_TASK OBJECTIVE_: Count the lines in the data below that contain the string "pixels", and give only the number.

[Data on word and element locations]
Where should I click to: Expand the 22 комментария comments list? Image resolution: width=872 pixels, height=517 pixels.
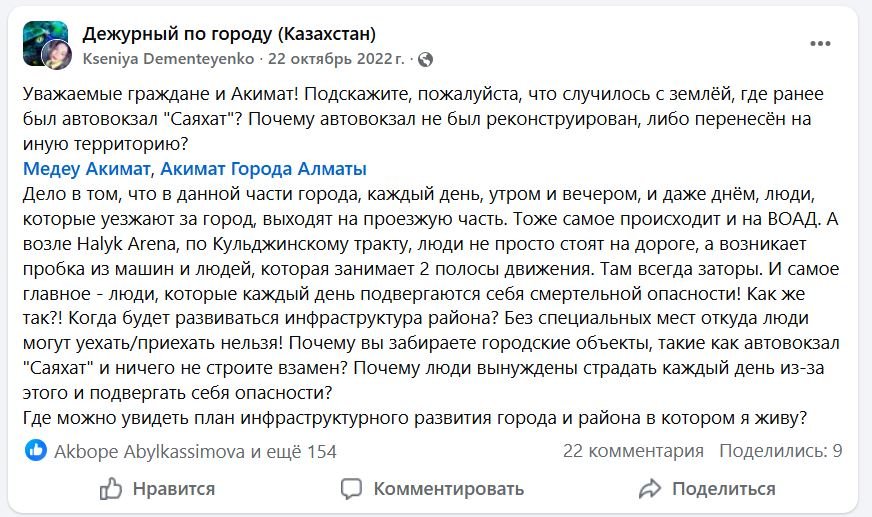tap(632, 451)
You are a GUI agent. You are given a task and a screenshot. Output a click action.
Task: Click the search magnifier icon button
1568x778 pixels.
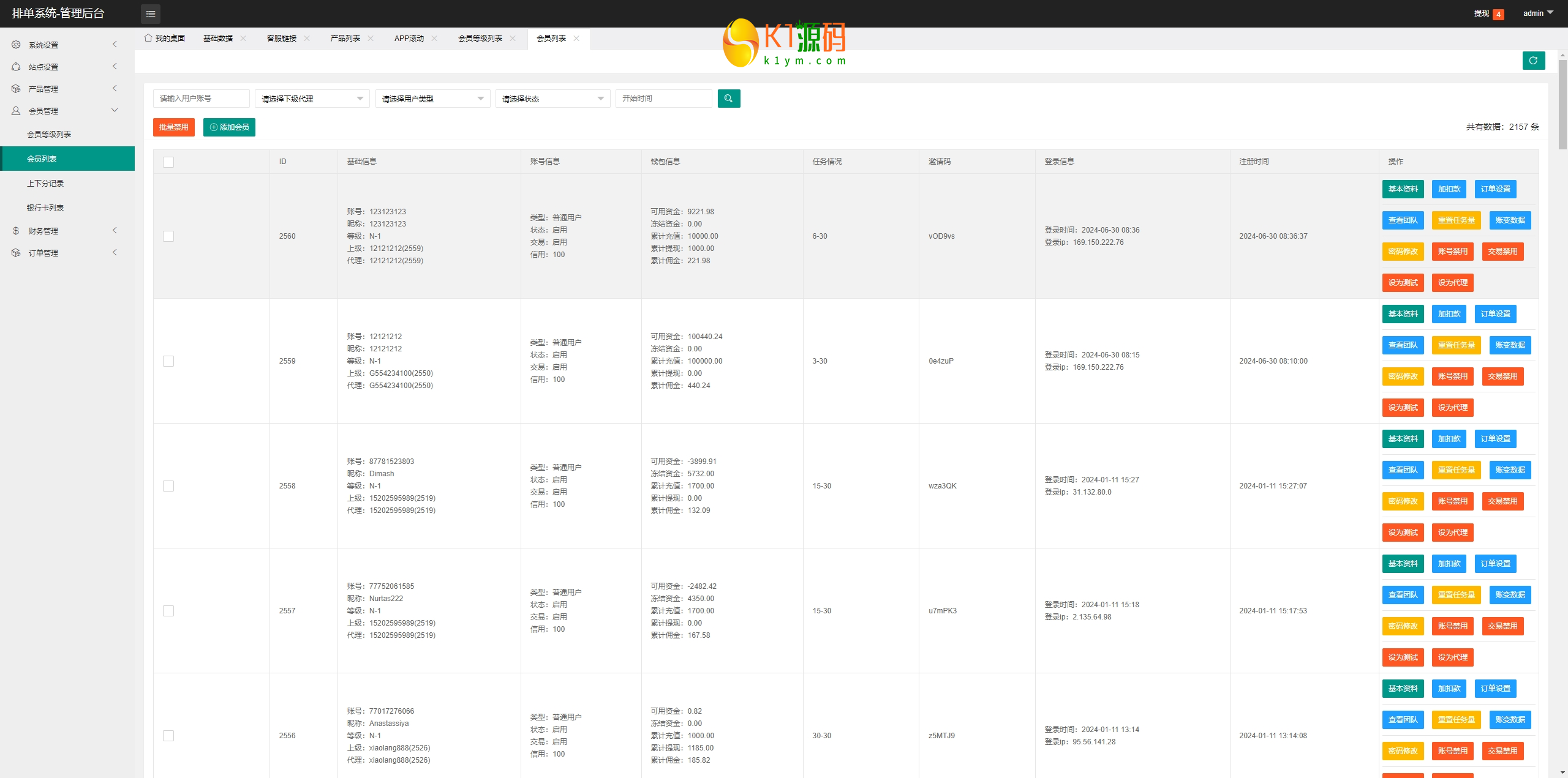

_EXPECTED ANSWER_: 2